AIM: Retype the records from the line with "Image resolution: width=744" to the line with "Task: Expand the browser tab list chevron", including both of those lines. Leave the pictures out.
-- Start DATA TO PROCESS --
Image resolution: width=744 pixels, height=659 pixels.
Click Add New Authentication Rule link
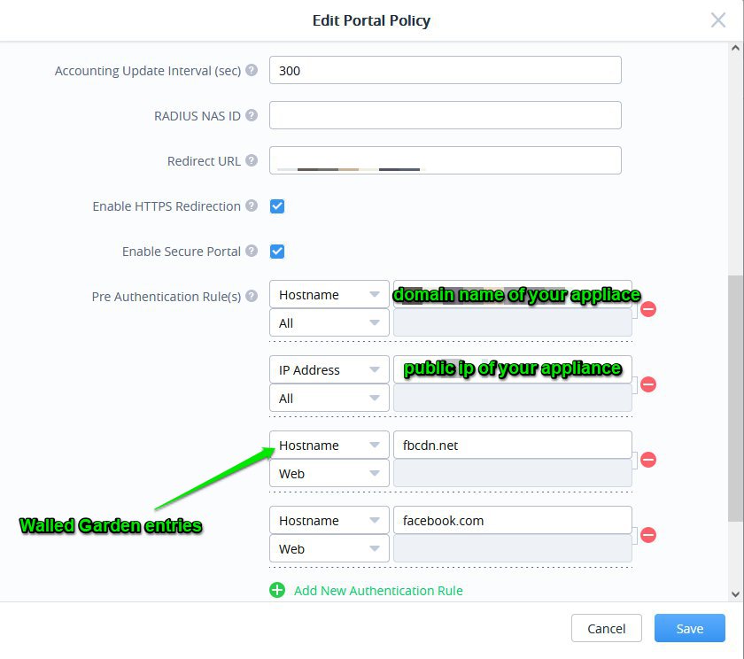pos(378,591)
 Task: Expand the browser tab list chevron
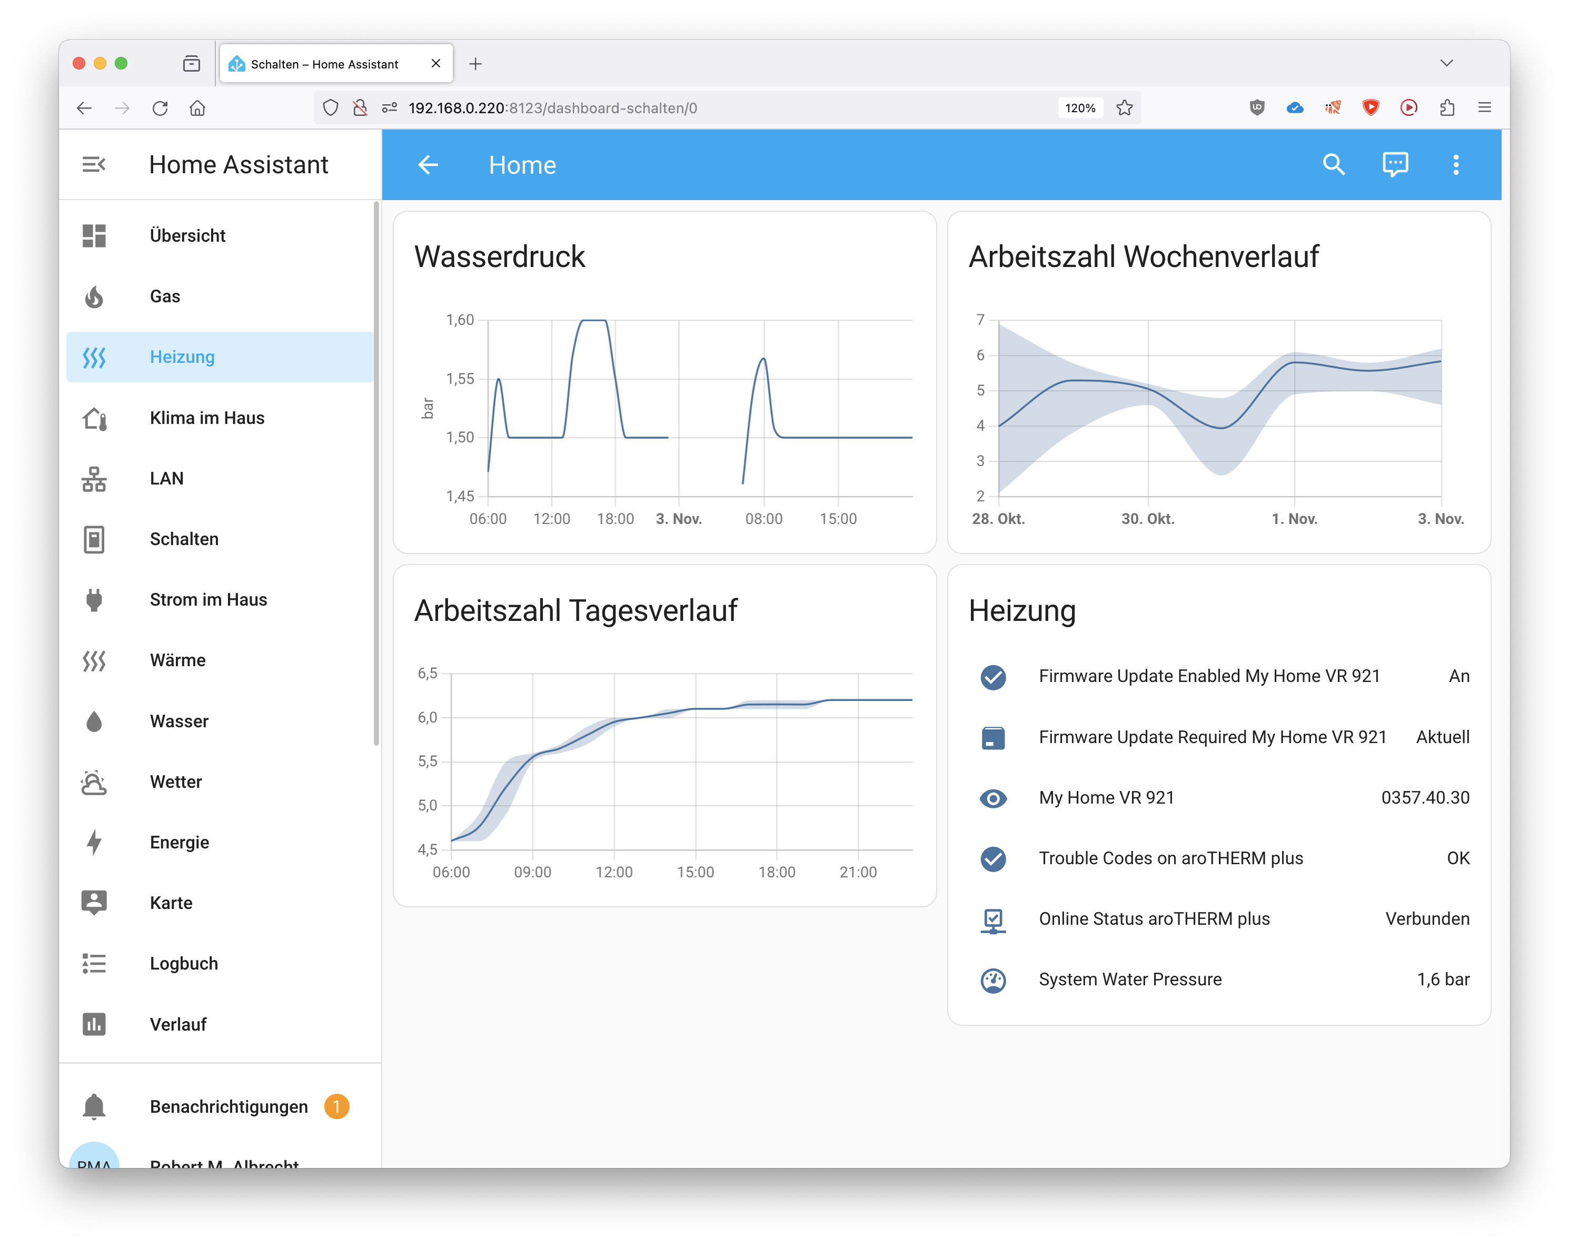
-- End DATA TO PROCESS --
-- Start DATA TO PROCESS --
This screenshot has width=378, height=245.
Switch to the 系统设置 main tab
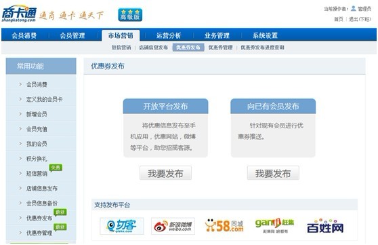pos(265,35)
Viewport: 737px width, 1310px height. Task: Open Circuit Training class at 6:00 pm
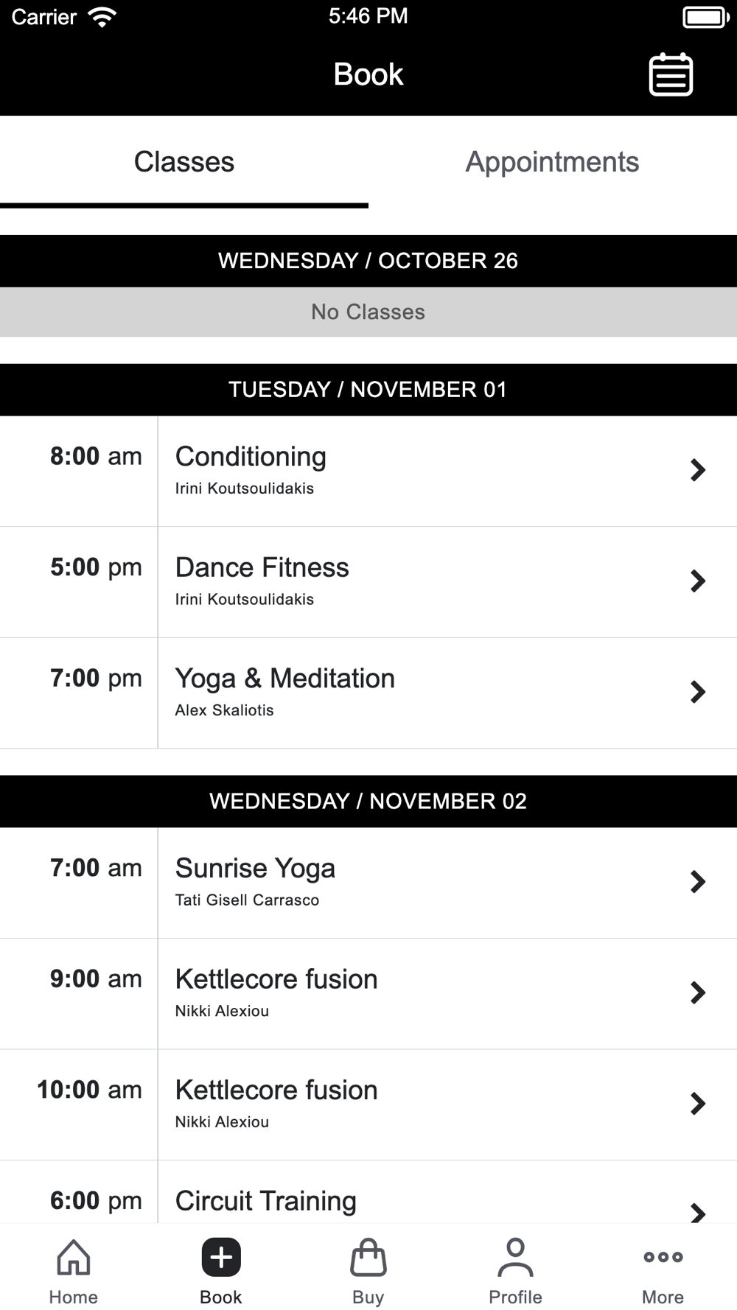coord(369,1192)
-- End DATA TO PROCESS --
RESPONSE FOR THIS EXERCISE:
Image resolution: width=744 pixels, height=659 pixels.
Click Add New Authentication Rule link
pos(378,591)
 Task: Expand the browser tab list chevron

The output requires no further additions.